start SOURCE DOCUMENT

This is different from all other operators. Are you sure this is how
the assignment operator works ?


Yes, if it's implemented correctly. In ISO C++ it should be
T& operator=(const T&);

In C++/CLI it should be
T% operator=(T%);
or
T% operator=(const T%);


OK, I understand this.

By analogy are you also saying that other operators should act the same
? So that for a + operator for a ref class I should have:

ref class X
{
public: static X% operator + ( X% first, X% second ) { // some code
returning a tracking reference to a new X }

// rather than

public: static X^ operator + ( X^ first, X^ second ) { // some code
returning a handle to a new X }

};

and the user should be doing:

X^ first;
X^ second;
X^ result;

*result = *first + *second;

rather than

result = first + second;

This is what I meant by the operator = being different from other
C++/CLI operators. In your assignment operator with a ref class you are
taking tracking references and returning a tracking reference, whereas
the second set of syntaxes above for my hypothetical operator + in a ref
class takes handles and returns a handle, while the first acts like your
assignment operator.

end SOURCE DOCUMENT

WHAT YOU NEED TO DO:
1 > According to the C++/CLI operator discussion, what signature should the assignment operator have in ISO C++?
2 > Reproduce the C++/CLI operator discussion word for word, everything from "Yes, if it's" down to "I understand this.".
These records have no connection to the C++/CLI operator discussion above.

start DATA

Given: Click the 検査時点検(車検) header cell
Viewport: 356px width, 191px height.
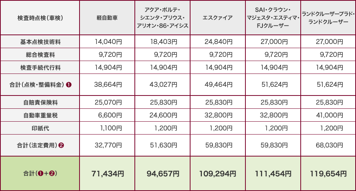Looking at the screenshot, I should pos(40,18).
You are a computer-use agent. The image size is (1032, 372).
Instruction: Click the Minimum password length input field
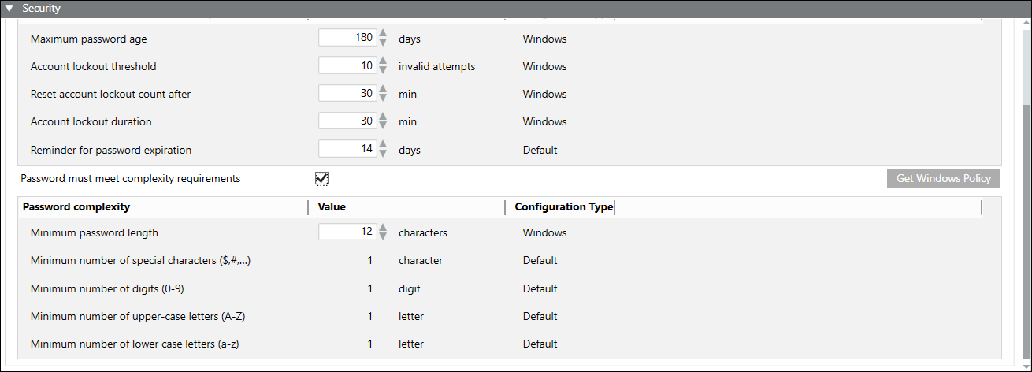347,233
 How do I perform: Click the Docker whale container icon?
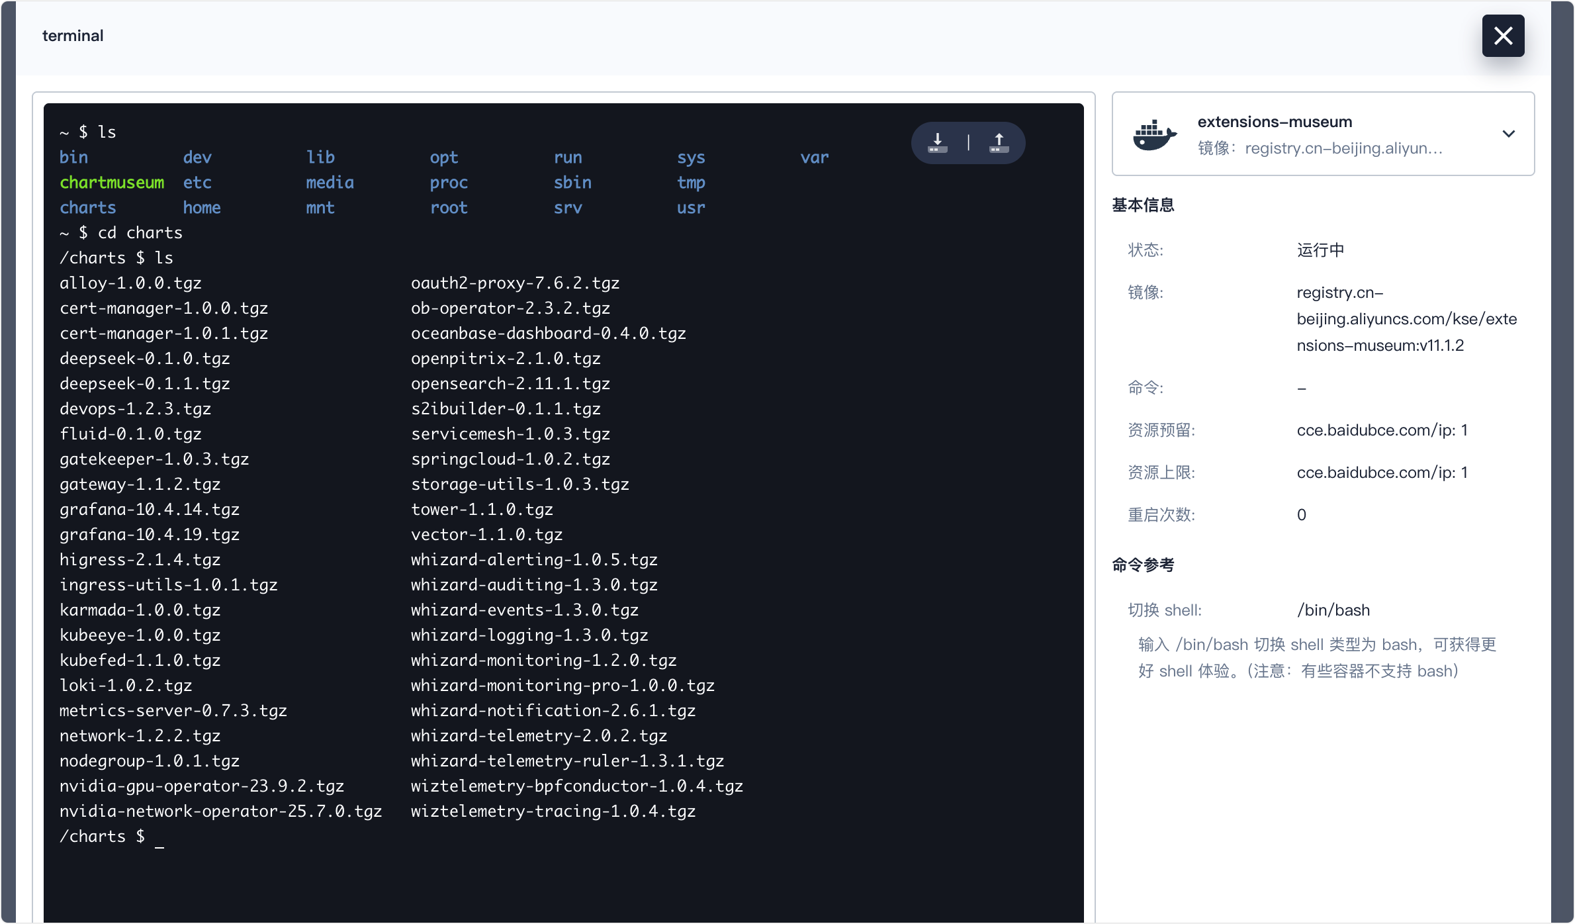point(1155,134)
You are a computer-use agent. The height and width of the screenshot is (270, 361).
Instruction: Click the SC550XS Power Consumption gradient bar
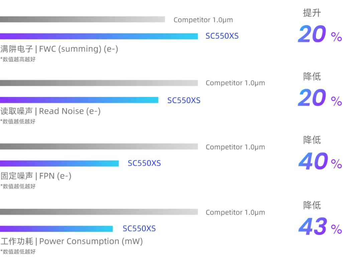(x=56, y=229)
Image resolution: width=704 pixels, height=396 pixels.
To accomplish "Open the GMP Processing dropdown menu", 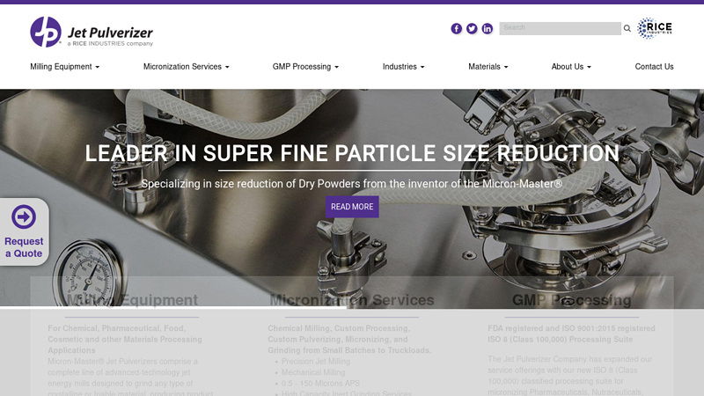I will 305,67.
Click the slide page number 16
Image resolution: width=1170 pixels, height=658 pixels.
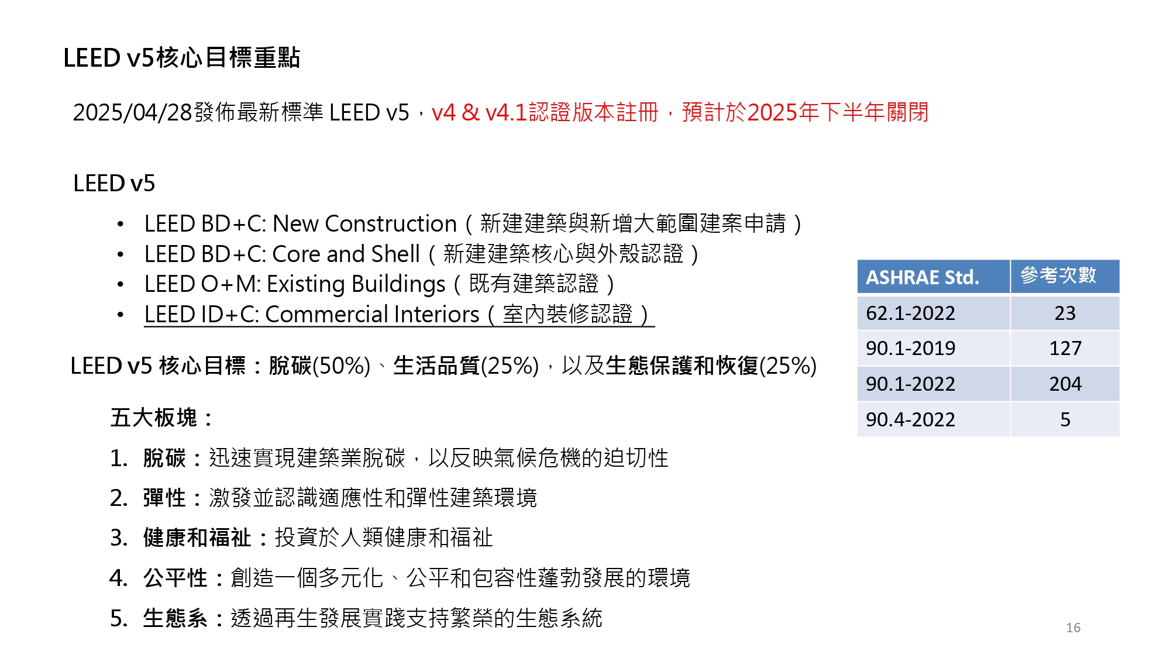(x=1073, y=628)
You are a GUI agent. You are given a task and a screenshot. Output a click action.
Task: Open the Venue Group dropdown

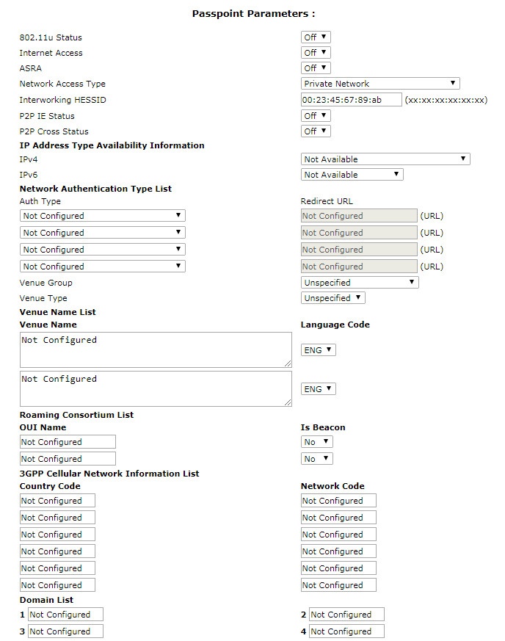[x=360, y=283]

end DATA
start DATA

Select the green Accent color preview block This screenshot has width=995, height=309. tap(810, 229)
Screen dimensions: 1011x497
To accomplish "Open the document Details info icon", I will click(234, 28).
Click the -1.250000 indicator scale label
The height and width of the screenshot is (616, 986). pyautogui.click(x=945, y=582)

end DATA

OUTPUTS BY TASK:
1 > T& operator=(const T&);

2 >
Yes, if it's implemented correctly. In ISO C++ it should be
T& operator=(const T&);

In C++/CLI it should be
T% operator=(T%);
or
T% operator=(const T%);


OK, I understand this.